The code above uses Theorem 4; it seems to me that you want to use Theorem 5 instead (from the paper in the next paragraph).
Note, however, that if the number of identifiers is really the problem then the incremental approach below isn't going to work either---at some point the dictionaries are going to get too large.
Below you can find a proof-of-concept Python implementation that follows the description from Updating Formulas and Algorithms for Computing Entropy and Gini Index from Time-Changing Data Streams.
import collections
import math
import random
def log2(p):
return math.log(p, 2) if p > 0 else 0
CountChange = collections.namedtuple('CountChange', ('label', 'change'))
class EntropyHolder:
def __init__(self):
self.counts_ = collections.defaultdict(int)
self.entropy_ = 0
self.sum_ = 0
def update(self, count_changes):
r = sum([change for _, change in count_changes])
residual = self._compute_residual(count_changes)
self.entropy_ = self.sum_ * (self.entropy_ - log2(self.sum_ / (self.sum_ + r))) / (self.sum_ + r) - residual
self._update_counts(count_changes)
return self.entropy_
def _compute_residual(self, count_changes):
r = sum([change for _, change in count_changes])
residual = 0
for label, change in count_changes:
p_new = (self.counts_[label] + change) / (self.sum_ + r)
p_old = self.counts_[label] / (self.sum_ + r)
residual += p_new * log2(p_new) - p_old * log2(p_old)
return residual
def _update_counts(self, count_changes):
for label, change in count_changes:
self.sum_ += change
self.counts_[label] += change
def entropy(self):
return self.entropy_
def naive_entropy(counts):
s = sum(counts)
return sum([-(r/s) * log2(r/s) for r in counts])
if __name__ == '__main__':
print(naive_entropy([1, 1]))
print(naive_entropy([1, 1, 1, 1]))
entropy = EntropyHolder()
freq = collections.defaultdict(int)
for _ in range(100):
index = random.randint(0, 5)
entropy.update([CountChange(index, 1)])
freq[index] += 1
print(naive_entropy(freq.values()))
print(entropy.entropy())
Thanks #blazs for providing the entropy_holder class. That solves the problem. So the idea is to import entropy_holder.py from (https://gist.github.com/blazs/4fc78807a96976cc455f49fc0fb28738) and use it to store the previous entropy and update at every step when new identifiers come.

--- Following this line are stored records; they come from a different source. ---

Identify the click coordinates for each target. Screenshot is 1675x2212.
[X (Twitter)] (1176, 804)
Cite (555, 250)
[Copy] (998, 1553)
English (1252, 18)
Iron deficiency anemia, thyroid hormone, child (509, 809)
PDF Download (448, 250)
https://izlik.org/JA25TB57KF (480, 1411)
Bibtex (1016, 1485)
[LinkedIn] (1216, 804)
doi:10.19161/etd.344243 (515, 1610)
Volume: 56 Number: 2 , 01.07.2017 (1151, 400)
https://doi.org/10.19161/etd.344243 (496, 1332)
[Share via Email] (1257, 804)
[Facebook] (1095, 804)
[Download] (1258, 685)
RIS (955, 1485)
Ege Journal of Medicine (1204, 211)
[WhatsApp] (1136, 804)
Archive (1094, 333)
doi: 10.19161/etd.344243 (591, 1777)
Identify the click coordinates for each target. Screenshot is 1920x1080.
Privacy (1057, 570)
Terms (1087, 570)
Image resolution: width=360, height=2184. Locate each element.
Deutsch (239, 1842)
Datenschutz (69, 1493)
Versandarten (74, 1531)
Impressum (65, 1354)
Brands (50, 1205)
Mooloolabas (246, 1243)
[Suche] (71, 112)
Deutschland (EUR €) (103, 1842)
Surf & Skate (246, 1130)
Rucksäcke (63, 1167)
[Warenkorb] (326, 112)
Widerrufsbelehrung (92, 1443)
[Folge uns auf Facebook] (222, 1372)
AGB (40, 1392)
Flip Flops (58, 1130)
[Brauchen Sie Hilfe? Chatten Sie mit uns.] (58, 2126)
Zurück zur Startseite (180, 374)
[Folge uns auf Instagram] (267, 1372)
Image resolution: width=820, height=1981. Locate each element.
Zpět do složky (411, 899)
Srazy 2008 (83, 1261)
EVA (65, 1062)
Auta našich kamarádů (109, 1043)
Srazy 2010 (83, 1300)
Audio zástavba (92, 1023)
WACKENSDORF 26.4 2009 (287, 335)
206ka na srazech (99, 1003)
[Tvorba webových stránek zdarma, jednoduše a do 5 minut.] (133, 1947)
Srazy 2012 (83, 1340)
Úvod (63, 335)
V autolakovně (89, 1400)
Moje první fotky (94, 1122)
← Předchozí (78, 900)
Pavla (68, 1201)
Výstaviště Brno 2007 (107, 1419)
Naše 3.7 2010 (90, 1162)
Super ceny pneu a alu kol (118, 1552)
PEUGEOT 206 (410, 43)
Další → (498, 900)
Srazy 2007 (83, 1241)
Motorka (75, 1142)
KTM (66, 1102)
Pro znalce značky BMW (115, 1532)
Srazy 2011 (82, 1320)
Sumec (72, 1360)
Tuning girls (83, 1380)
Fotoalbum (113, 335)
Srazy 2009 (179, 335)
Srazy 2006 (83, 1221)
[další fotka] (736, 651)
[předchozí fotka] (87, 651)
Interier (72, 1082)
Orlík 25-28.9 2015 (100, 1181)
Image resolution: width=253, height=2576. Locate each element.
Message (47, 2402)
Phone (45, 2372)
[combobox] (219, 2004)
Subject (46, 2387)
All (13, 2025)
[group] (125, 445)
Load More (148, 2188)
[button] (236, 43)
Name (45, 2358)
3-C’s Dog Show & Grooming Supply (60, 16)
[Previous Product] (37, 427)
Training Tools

So the minimum working code would look like this:
import entropy_holder
input_data = [["1","2008-01-06T02:13:38Z","foo,bar"], ["2","2008-01-06T02:12:13Z","bar,blup"], ["3","2008-01-06T02:13:55Z","foo,bar"],
["4","2008-01-06T02:12:28Z","foo,xy"], ["5","2008-01-06T02:12:44Z","foo,bar"], ["6","2008-01-06T02:13:00Z","foo,bar"],
["7","2008-01-06T02:13:00Z","x,y"]]
entropy = entropy_holder.EntropyHolder() # This class will hold the current entropy and counts of identifiers
for item in input_data:
for identifier in item[2].split(","):
entropy.update([entropy_holder.CountChange(identifier, 1)])
print(entropy.entropy())
This entropy by using the Blaz's incremental formulas is very close to the entropy calculated the classical way and saves from iterating over all the data again and again.